The immune checkpoint inhibitors (ICIs) have achieved great success in the treatment of non-small cell lung cancer (NSCLC) patients. However, the response rate is low. The molecular mechanism involved in the effectiveness of ICIs remains to be elucidated.

METHODS

ATRX mutation incidence among human cancers was analyzed from TCGA database. Atrx-deficient Lewis lung cancer cell line (LLC-sgAtrx) was established AAV-CRISPR. Subcutaneous and metastasis models were established by subcutaneous and intravenous injection of LLC-sgAtrx and LLC-sgNTC cells into female C57BL/6 mice. The mice were treated with anti-PD1, anti-CLTA4 or Rat IgG2a. Tumor volume was determined by Vernier calipers and the IVIS imaging system. The proportions of CD3+ T cells, CD45+ immune cells, and the expression of pMHC I and PDL1 were determined by flow cytometry. The T cell cytotoxicity was determined by co-culture experiment.

RESULTS

TCGA data showed that Atrx is a tumor suppressor mutated at high frequency among various human cancers. The tumor volume of mice bearing LLC-sgAtrx was significantly shrinked and the median survival of mice was significantly longer after anti-PD1 and anti-CTLA4 treatment. Flowcytometry results showed that Atrx deficiency increase the penetration of CD3+ T cell into the tumor microenvironment and enhanced antigen presentation after IFNγ stimulation.

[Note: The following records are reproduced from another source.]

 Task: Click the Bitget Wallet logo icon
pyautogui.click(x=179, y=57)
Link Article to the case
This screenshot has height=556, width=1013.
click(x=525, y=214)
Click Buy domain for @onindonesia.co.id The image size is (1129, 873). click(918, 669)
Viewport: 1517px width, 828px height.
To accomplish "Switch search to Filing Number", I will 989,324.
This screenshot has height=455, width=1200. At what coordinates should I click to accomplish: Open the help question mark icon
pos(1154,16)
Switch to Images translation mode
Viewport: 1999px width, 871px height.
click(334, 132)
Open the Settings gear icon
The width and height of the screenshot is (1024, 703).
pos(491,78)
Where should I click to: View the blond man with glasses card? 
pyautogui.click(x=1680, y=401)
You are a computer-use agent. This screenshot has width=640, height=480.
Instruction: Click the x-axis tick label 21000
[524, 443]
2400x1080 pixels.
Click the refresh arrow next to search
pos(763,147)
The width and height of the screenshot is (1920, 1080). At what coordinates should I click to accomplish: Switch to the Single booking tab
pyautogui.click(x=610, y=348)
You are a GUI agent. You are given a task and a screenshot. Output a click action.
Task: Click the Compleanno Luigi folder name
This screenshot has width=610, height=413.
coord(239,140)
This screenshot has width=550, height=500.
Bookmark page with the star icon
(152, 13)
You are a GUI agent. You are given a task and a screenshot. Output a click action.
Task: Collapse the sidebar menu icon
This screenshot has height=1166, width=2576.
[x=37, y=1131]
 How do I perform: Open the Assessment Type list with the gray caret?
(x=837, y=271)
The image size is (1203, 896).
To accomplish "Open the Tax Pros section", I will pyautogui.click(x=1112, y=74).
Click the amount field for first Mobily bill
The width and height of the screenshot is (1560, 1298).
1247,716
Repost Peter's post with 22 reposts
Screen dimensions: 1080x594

Additionally, the tumor cells with Atrx deficiency were more easily to be damaged by T cells under IFNγ stimulation.

CONCLUSION

The present study demonstrated that Atrx deficiency sensitize lung cancer cells to ICIs by multiple mechanisms. And ATRX may serve as a promising biomarker for ICIs which helps patient stratification and decision making.